背景/目的:虽然24小时尿液样本是评估每日水合作用的最佳方式,但由于其实用性,即时样本常被医疗保健专业人员和研究人员使用。然而,尿量存在昼夜变化,早晨尿液更为浓缩。已证明下午的即时尿液样本最有可能在成年人中提供与24小时尿液样本相当的尿液浓度。本研究的目的是检验在特定时间窗口从即时尿液样本中评估的尿渗透压(UOsm)是否等同于自由生活的健康儿童的24小时尿渗透压。
对象/方法:在541名健康儿童(年龄:3至13岁,女性占45%,77%为非西班牙裔白人,BMI:17.7±4.0 kg/m)中,使用等效性检验将特定时间窗口[早晨(06:00 - 11:59)、下午早些时候(12:00 - 15:59)、下午晚些时候(16:00 - 19:59)、晚上(20:00 - 23:59)、夜间(24:00 - 05:59)和次日晨尿]的尿渗透压与相应合并的24小时尿液样本的尿渗透压进行比较。
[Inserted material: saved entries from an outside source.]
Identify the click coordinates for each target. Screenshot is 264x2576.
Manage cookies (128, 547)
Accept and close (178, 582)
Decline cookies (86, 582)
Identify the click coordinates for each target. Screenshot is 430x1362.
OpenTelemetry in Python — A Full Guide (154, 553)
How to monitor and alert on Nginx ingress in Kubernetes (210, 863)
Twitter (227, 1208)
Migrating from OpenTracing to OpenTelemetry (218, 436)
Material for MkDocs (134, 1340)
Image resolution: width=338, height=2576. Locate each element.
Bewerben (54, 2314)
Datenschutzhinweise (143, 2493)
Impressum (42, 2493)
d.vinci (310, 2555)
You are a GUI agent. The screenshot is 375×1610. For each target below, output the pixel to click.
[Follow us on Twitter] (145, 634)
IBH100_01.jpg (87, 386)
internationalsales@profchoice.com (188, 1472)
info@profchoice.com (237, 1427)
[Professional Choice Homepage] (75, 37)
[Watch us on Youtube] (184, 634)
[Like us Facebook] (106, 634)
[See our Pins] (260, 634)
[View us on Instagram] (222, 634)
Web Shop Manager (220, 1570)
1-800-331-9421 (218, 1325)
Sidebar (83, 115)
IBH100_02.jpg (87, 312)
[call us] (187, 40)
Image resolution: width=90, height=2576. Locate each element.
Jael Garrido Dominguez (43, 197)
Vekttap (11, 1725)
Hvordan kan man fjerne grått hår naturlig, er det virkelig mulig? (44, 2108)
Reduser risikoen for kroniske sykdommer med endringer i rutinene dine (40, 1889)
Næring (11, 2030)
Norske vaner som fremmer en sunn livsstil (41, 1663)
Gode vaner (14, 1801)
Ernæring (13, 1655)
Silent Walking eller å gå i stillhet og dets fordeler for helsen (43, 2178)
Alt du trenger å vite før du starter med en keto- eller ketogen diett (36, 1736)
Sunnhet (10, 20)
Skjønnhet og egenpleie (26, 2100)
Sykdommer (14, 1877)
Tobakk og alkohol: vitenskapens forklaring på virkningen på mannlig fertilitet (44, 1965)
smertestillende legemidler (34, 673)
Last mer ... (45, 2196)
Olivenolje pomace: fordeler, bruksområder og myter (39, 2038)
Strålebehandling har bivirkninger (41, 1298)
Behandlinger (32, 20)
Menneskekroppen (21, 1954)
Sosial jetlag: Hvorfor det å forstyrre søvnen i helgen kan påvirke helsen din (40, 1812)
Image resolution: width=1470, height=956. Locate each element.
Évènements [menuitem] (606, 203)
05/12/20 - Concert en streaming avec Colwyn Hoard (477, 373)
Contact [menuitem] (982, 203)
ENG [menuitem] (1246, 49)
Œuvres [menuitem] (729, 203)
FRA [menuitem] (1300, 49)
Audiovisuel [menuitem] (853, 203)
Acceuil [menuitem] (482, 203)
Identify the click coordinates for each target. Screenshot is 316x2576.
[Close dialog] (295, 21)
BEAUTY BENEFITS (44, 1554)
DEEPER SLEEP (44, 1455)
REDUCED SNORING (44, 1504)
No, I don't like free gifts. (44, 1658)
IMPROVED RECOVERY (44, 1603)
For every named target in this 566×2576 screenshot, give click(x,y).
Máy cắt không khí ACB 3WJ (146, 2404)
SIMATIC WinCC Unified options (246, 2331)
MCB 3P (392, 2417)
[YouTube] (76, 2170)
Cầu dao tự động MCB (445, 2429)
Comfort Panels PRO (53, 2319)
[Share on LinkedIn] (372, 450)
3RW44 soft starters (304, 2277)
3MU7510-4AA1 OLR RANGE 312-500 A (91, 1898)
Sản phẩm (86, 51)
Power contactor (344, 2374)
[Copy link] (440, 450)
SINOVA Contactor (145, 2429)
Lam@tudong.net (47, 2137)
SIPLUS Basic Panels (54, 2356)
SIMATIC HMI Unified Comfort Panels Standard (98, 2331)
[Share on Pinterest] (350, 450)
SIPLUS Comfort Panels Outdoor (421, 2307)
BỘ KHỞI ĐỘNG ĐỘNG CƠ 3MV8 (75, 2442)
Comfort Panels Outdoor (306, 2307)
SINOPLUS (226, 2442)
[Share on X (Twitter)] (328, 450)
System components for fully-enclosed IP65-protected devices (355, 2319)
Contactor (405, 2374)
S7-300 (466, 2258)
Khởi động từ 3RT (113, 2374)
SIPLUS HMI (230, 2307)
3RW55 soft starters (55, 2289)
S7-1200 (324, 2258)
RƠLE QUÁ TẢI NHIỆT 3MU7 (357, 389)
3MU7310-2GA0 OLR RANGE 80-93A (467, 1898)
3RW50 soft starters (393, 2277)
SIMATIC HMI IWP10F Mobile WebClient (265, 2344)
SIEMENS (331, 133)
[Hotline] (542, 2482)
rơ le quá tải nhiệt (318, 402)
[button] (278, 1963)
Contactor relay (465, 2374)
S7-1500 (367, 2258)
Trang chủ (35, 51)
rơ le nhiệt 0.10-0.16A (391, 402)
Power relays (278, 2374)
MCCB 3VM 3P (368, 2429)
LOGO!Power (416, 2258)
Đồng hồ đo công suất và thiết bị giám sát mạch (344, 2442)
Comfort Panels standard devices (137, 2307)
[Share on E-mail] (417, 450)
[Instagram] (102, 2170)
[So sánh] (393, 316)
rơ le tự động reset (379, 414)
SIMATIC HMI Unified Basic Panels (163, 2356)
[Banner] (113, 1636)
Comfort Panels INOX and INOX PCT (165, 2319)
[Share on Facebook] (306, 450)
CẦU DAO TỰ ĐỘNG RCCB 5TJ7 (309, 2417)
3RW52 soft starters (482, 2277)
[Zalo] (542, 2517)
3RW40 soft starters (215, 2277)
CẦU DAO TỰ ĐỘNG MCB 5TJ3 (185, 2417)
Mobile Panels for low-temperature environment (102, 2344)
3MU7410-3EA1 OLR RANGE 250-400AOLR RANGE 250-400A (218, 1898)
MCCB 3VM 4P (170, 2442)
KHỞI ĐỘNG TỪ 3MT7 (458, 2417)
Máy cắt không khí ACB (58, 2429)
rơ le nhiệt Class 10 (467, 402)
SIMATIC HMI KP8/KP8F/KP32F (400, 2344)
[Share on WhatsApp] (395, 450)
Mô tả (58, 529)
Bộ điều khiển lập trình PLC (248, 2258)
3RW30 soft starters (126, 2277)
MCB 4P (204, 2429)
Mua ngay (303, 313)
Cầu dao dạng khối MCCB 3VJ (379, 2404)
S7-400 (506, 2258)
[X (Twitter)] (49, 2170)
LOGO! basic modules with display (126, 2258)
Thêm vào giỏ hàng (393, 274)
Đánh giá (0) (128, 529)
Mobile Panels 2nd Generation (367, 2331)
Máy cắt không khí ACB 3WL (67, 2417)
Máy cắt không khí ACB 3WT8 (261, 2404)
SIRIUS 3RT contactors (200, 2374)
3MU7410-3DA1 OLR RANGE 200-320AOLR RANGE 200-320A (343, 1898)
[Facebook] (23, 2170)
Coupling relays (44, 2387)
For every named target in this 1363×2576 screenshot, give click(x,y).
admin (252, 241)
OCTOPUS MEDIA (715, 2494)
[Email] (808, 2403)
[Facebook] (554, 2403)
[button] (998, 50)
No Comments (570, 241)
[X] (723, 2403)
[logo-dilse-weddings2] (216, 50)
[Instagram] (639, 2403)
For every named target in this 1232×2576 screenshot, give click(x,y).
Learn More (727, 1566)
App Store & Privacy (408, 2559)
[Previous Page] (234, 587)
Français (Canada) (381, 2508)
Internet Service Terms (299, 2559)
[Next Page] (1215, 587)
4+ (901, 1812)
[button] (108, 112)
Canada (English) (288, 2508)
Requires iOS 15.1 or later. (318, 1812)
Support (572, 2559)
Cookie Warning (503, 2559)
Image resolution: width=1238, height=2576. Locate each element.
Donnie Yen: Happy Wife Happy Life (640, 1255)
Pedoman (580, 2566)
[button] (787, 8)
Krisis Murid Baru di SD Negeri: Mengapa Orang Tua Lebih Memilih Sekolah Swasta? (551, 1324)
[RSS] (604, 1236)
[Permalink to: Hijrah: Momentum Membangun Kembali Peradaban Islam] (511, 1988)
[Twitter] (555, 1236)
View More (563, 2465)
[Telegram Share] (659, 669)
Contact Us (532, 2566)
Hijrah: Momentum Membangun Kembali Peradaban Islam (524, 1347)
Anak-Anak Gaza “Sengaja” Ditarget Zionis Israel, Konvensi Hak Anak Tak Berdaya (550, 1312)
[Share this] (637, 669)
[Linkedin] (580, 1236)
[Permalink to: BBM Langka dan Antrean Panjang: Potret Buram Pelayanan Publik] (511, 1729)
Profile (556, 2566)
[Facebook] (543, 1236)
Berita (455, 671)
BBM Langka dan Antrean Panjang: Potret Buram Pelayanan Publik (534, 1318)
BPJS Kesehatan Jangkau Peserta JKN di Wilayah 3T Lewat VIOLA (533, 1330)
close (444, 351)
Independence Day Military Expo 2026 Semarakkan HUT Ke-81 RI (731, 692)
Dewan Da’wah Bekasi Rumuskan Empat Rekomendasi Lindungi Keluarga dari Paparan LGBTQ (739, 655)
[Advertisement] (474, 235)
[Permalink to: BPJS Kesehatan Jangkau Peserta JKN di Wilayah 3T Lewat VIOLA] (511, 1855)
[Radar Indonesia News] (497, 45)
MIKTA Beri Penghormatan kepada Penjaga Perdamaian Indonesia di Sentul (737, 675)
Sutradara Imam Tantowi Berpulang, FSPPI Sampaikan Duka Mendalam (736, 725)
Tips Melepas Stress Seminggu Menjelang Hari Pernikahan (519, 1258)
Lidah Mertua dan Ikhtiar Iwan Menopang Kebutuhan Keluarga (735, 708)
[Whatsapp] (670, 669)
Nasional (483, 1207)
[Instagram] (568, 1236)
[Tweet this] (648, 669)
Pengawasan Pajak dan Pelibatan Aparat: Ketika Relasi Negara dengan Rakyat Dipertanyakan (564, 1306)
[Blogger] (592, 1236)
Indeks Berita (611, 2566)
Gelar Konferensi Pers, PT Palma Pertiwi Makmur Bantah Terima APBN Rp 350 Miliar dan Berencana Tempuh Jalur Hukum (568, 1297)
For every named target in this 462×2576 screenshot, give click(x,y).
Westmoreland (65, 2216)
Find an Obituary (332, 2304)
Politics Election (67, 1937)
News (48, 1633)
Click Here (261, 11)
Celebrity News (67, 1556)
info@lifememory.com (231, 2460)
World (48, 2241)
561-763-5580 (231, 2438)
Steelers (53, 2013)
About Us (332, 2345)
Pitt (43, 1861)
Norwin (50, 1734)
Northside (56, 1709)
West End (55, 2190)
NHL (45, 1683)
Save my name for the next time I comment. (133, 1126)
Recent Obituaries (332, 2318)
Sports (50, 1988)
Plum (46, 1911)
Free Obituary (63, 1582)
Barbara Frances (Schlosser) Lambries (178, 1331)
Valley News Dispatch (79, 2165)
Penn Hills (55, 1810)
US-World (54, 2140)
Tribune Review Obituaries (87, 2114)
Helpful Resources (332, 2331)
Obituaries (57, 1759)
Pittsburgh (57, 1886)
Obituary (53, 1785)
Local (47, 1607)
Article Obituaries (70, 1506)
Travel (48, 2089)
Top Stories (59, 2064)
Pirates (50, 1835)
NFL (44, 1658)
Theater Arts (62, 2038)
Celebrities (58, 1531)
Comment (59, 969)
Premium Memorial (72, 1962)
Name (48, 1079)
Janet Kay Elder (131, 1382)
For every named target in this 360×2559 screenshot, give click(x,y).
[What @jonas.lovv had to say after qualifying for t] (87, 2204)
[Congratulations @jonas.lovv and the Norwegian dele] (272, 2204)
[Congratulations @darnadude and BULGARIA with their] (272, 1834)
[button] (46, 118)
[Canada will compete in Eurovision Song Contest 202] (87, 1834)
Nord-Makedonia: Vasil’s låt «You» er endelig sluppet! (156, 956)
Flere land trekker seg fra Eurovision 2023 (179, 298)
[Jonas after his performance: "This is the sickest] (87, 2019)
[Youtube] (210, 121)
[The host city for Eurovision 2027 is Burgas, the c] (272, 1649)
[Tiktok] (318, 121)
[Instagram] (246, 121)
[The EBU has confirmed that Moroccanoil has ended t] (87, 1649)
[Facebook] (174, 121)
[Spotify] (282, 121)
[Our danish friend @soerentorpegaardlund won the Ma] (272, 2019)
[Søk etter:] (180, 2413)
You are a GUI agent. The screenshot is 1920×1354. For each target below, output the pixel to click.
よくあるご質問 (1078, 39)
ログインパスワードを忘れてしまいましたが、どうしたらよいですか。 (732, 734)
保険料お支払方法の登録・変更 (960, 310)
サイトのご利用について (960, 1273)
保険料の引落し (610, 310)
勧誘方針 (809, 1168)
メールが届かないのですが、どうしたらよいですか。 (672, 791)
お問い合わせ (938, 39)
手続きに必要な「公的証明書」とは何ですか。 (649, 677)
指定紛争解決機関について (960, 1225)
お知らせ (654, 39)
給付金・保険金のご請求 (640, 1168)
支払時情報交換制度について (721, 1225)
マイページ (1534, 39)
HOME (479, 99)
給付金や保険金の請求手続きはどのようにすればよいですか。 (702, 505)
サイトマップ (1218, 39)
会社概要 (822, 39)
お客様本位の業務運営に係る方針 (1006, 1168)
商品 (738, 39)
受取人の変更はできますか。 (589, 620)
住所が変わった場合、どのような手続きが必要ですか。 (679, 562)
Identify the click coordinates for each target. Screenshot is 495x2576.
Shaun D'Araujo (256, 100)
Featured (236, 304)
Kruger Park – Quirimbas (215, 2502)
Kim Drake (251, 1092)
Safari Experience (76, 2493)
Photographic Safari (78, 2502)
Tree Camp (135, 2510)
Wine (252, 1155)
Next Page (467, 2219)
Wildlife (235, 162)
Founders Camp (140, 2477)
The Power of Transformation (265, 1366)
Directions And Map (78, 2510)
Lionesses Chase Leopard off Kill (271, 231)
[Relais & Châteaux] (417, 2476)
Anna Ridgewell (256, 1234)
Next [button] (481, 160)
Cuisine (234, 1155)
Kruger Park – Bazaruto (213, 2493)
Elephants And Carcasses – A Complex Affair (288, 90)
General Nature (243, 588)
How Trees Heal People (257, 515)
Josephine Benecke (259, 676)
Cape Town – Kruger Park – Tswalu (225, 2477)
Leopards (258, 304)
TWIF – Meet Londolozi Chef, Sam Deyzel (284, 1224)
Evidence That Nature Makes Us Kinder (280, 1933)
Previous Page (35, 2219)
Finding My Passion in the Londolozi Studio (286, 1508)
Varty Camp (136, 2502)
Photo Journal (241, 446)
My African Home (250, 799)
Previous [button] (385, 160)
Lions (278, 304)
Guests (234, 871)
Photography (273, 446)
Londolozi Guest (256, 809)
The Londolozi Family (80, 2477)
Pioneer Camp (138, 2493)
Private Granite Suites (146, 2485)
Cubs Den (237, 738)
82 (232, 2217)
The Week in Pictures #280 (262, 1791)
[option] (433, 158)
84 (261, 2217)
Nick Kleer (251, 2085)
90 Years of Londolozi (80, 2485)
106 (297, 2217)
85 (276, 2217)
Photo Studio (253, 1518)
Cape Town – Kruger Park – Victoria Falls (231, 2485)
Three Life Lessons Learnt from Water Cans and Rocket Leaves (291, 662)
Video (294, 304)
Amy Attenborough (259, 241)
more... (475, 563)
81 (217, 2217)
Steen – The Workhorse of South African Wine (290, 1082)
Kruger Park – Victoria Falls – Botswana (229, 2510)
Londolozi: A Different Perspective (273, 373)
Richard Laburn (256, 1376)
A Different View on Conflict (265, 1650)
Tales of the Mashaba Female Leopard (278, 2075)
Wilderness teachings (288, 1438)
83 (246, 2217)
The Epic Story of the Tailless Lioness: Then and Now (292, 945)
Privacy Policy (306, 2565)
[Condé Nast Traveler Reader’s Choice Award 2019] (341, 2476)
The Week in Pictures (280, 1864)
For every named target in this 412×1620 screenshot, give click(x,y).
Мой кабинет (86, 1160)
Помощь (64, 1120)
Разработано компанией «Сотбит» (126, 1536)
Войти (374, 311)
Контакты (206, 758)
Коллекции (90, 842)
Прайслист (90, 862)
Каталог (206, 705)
下午晚些时候(16:00 - 19:59)的即时尿液样本尿渗透压值与儿童的24小时尿渗透压值相当(P < 0.05;平均差异:62 mmol/kg;95%可信区间:45 - 78 mmol/kg)。对于800 mmol/kg [曲线下面积(AUC):87.4%;敏感性:72.6%;特异性:90.5%;阈值:814 mmol/kg]和500 mmol/kg(AUC:83.5%;敏感性:75.0%;特异性:80.0%;阈值:633 mmol/kg)这两个临界值,下午晚些时候(16:00 - 19:59)评估的尿渗透压诊断24小时样本中尿渗透压升高的总体诊断能力良好。
这些数据表明,在自由生活的健康儿童中,下午晚些时候的即时尿液样本可近似代表24小时尿液浓度。该数据将对医疗保健专业人员和研究人员具有实际意义。